Beijing, China — Chinese consumer inflation ticked up slightly in August to a six-month high, official data showed Monday, but the reading missed expectations and did little to soothe worries about sluggish spending in the world’s number two economy.
Leaders in Beijing have been seeking to boost domestic activity as property sector woes and trade frictions weigh on confidence.
The consumer price index (CPI) — a key measure of inflation — rose 0.6 percent year-on-year in August, up slightly from 0.5 percent in July, the National Bureau of Statistics (NBS) said.
READ: China consumer prices rise slightly in June
The figure was the highest since February but came in slightly lower than the 0.7 percent forecast in a Bloomberg survey of economists.
“Despite a weather-related surge in vegetable prices, a fall in energy prices and core inflation meant CPI only rose a touch,” said Gabriel Ng, Assistant Economist at Capital Economics, in a note Monday.
While many major Western economies have been grappling with the threat of high inflation, China has instead been seeking to avert another dip into deflation.
At the end of 2023, the country sank into deflation for four months, with the sharpest contraction in consumer prices in 14 years in January.

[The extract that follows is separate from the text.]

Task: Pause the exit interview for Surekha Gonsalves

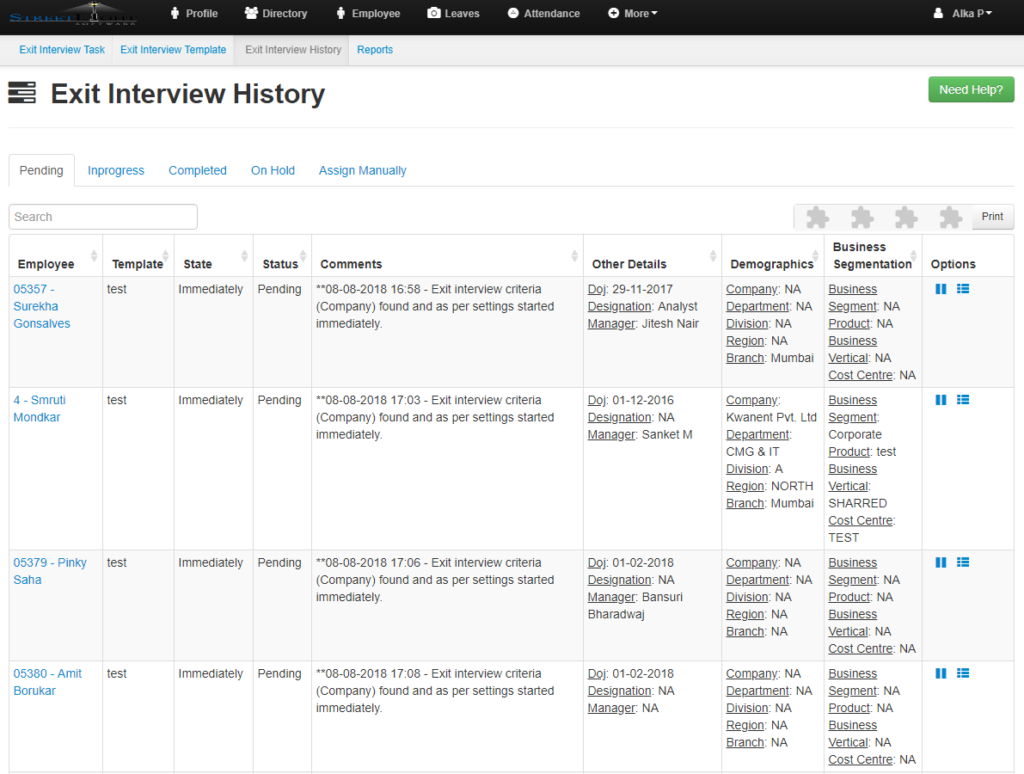Action: pyautogui.click(x=940, y=288)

“Deflation remains a major risk for China’s economy,” said Zhang Zhiwei, President and Chief Economist at Pinpoint Asset Management, in a note Monday.

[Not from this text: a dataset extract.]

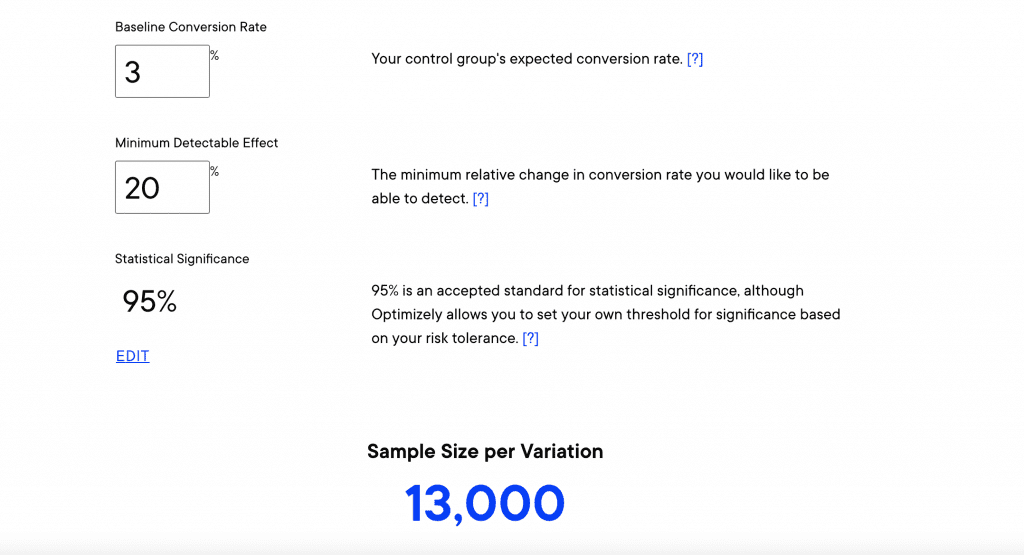
Task: Click the Baseline Conversion Rate input field
Action: click(x=162, y=71)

“The fiscal policy stance needs to become more proactive in order to prevent the deflationary expectations from being entrenched,” added Zhang.
READ: China consumer prices rose at slower rate in March
The NBS also announced Monday that factory-gate prices slid 1.8 percent year-on-year, extending a deflationary run that has lasted since late 2022.
Chinese officials have ramped up support measures for the private sector recently in a bid to stimulate activity and spur on household consumption.
However, they have refused to unveil the bazooka-like stimulus seen during the global financial crisis and which many have called for.
Beijing has said it wants annual economic growth this year of around five percent.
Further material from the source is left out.